- Kaynak metin -
--- --- ---
12 Ocak 2016 Salı

ULUSLARARASI İLAÇ TEKELLERİ VE SAĞLIK SÖMÜRÜSÜ


Çağdaş bilim ve teknolojinin ilerlemesine bağlı olarak yeni kim­yasal ilaçların bulunması sayesinde, insan sağlığının düzeyinde ve ömür süresinde bir artış olduğu hiç kuşku götürmez bir gerçektir. Ama bilimsel teknolo­jik devrimin kazanımlarını daima kendi kârla­rı ve çıkarları için bir araç olarak kullanan Uluslararası tekellerin sağlık ve ilaç pazarında ne dolaplar çevirdiği, artık bütün ayrıntı­ları ile bilinmektedir.
Dünya çapında adil olmayan ekonomik ilişkilere, ilaç ticaretinde de tanık olunmaktadır. Sosyalist ülkeler de içinde, endüstrileşmiş ülkeler, dünya nüfusunun yaklaşık olarak dörtte birini oluşturmakta olup, sağlık bakımı harcamaları için yılda kişi başına yaklaşık 500 dolar harcarlarken, geriye kalan ve dünya nüfusunun dörtte üçünü oluşturan ülkelerde kişi başına ancak ortalama 15 dolarlık bir sağlık harcaması yapmaktadırlar. Bu rakam, gelişmekte olan ülke­lerde nüfusun yüzde 30’ luk bir bölümü için yıl­da ortalama 40 dolar iken, geriye kalan yüzde 70 çoğunluk için sağlık harcaması olarak çoğu kez sadece temiz su ve ucuz ilaç şeklinde kişi başına ortalama 4 dolar harcanmaktadır. Çok uluslu ilaç tekelleri, ilaçların fiyatlarını öyle ayarla­maktadırlar ki, yoksul insanlar artık onları alamaz duruma düşmektedirler. Böylece uluslararası ilaç tekelleri, bu durumun sorumluluğunda pay sahibi olmaktadır.

AŞIRI FİYATLARLA SATIŞ
New York’taki “Tekellerin Sorumluluğuna ilişkin inançlararası Merkez”e göre, gelişmekte olan ülkelerde ilaçlar, ilaç üreten ülkeler­deki gerçek mal oluş fiyatından 20 kat daha fazla bir fiyata satılabilmektedir. UNCTAD’ın 1975 yılında yaptığı bir araştırmaya göre, ithal edilen ilaç hammaddelerinin fiyatları yüzde 30 ile yüzde 500 daha fazla olabilmektedir. Tekel şirketler, kendilerini temsil eden kardeş şirketlerden, kendi ilaçla­rı için bazen çok yüksek fiyat istemektedirler. Örneğin ABD şirketi olan Merck, Sharp ve Dohme, fiyatı Avrupa pazarında 7,500 dolar olan 1 kilo Dexamathazone için, Kolombiya’daki kendi yan kuruluşundan 31,900 dolar almaktadır. Avrupa pazarında kilosu 45 dolar olan Valium (Diazepam) ise İsviçre’nin Hoffman-La Roche firmasınca gelişmekte olan bir ülkedeki bir yan kuruluşuna kilosu 2,500 dolardan satılmaktadır. Yani yüzde 5,400’lük bir artışla fiyat talep edilmektedir ve bu adaletsizlik tesadüfen değil, bilinçli olarak yapılmaktadır.
--- --- ---
- İstek 1 -
Listede "This screenshot has height=393, width=597." ifadesinin bulunduğu satırdan başlayıp "(x=327, y=101)" ifadesinin bulunduğu satıra kadar giden satırları, "card" yerine "panel" koyarak değiştirin ve gerisini olduğu gibi bırakın. Resimleri cevaba eklemeyin.
Metin ile liste arasında herhangi bir bağlantı yoktur.

- Veri -
--- --- ---
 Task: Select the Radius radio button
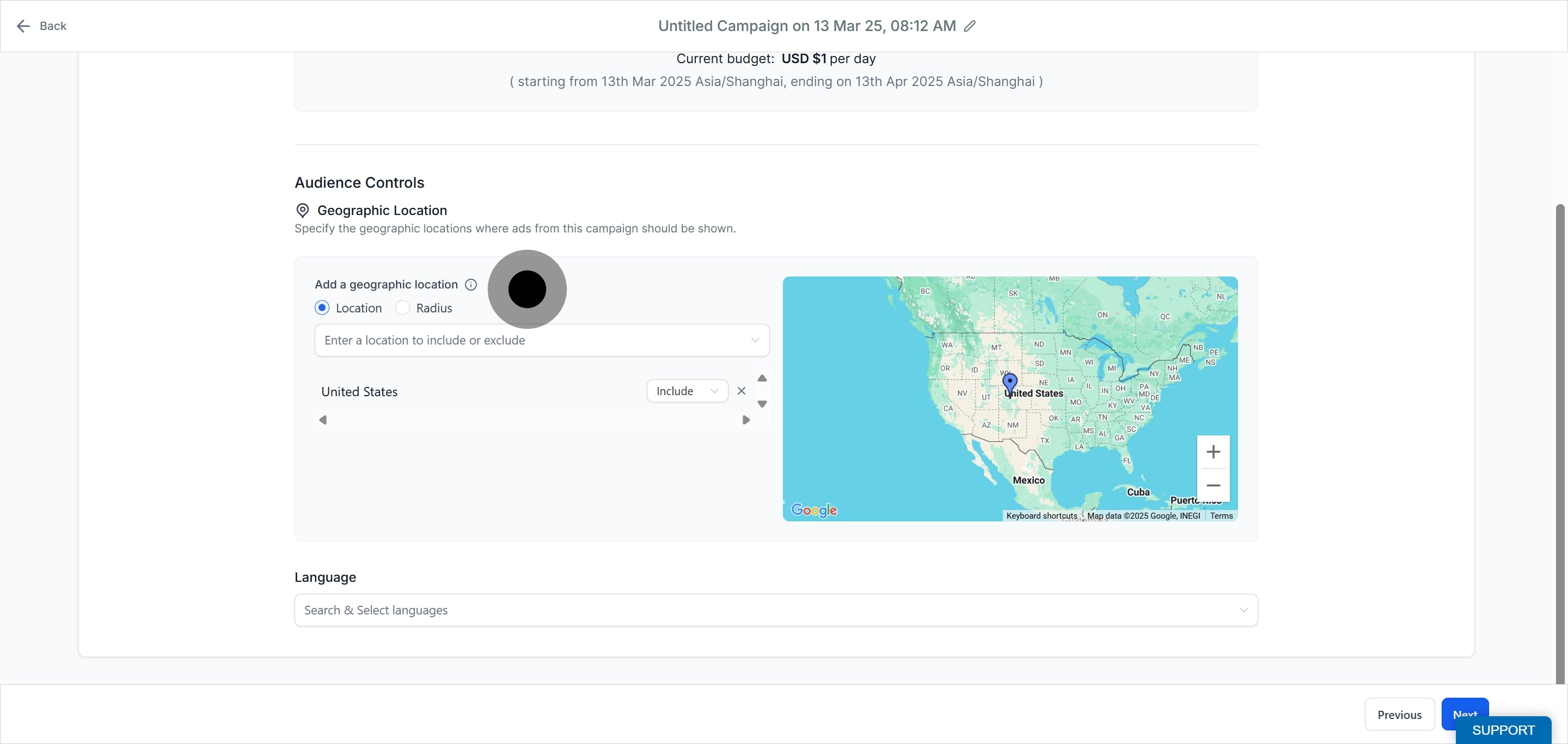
--- --- ---
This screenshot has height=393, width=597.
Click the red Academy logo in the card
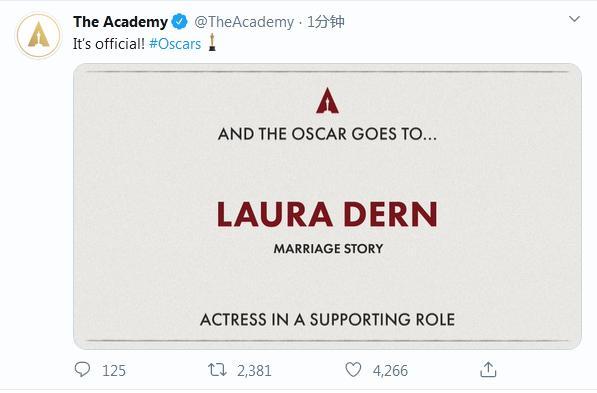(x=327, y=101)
--- --- ---
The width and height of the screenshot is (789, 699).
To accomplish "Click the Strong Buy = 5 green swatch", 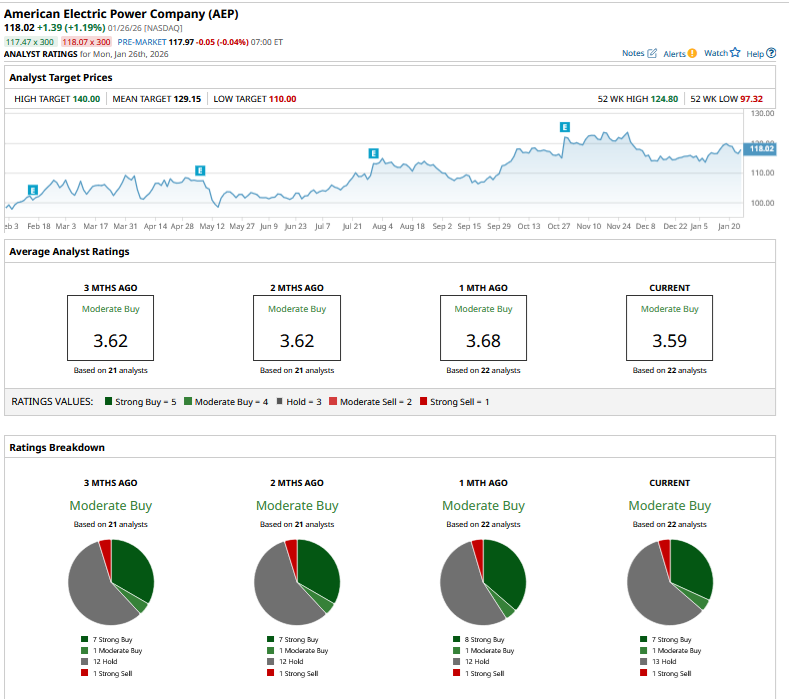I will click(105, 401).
--- --- ---
- İstek 2 -
Uluslararası ilaç tekelleri üzerine olan yazıyı kaldığı yerden sürdürün.

- Beklenen çıktı 1 -
This screenshot has height=393, width=597.
Click the red Academy logo in the panel
(x=327, y=101)

- Beklenen çıktı 2 -
DÜNYA İLACA DOYMUYOR MU?
Bütün dünyada tüketilen ilaçların toplam değeri 1982 yılında 90 milyar dolar iken, bu miktarın 1983 yılında sosyalist olmayan ülkelerde 72 milyar dolarlık düzeyi aştığı açıklanmıştır. Bu verilere göre, 72 milyar dolarlık ilacın yüzde 30’luk bölümü Batı Avrupa’da tüketilmektedir. ABD’ nin ilaç tüketimindeki payı yüzde 32’ye ulaşmaktadır. (Cumhuriyet, 19.1.85)

BİLİNÇSİZCE İLAÇ TÜKETİMİ
Dünyada tüketilen bu kadar ilacın hepsinin de yararlı olup olmadığı tartışma götürmektedir. Bir yanda bilinçsizce gereksiz ilaç tüketimi, kötü alışkanlıklara ve savurganlığa yol açarken, öte yanda geri kalmış ülkelerde ilaç yokluğu yüzünden hastalıklarda artış ve ölümler gözlemlenmektedir.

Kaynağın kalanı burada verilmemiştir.